## PROBLEM
Reproduce each line of the data exactly as it is.

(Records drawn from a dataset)
────────────────
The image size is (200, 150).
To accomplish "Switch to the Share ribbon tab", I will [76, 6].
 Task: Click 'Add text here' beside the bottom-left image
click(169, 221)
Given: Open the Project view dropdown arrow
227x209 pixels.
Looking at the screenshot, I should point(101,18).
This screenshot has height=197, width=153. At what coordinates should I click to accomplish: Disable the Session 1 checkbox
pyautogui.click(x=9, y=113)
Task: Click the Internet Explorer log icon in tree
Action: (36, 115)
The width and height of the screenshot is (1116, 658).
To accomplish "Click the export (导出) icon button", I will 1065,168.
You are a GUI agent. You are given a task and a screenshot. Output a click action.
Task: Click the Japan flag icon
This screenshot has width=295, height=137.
────────────────
## YOUR RESPONSE
The image size is (200, 150).
To accomplish "Switch to the Share ribbon tab", I will [76, 6].
 Task: Click 'Add text here' beside the bottom-left image
click(169, 221)
Given: Open the Project view dropdown arrow
227x209 pixels.
Looking at the screenshot, I should point(101,18).
This screenshot has height=197, width=153. At what coordinates should I click to accomplish: Disable the Session 1 checkbox
pyautogui.click(x=9, y=113)
Task: Click the Internet Explorer log icon in tree
Action: (36, 115)
The width and height of the screenshot is (1116, 658).
To accomplish "Click the export (导出) icon button", I will 1065,168.
You are a GUI agent. You are given a task and a screenshot. Output a click action.
Task: Click the Japan flag icon
This screenshot has width=295, height=137.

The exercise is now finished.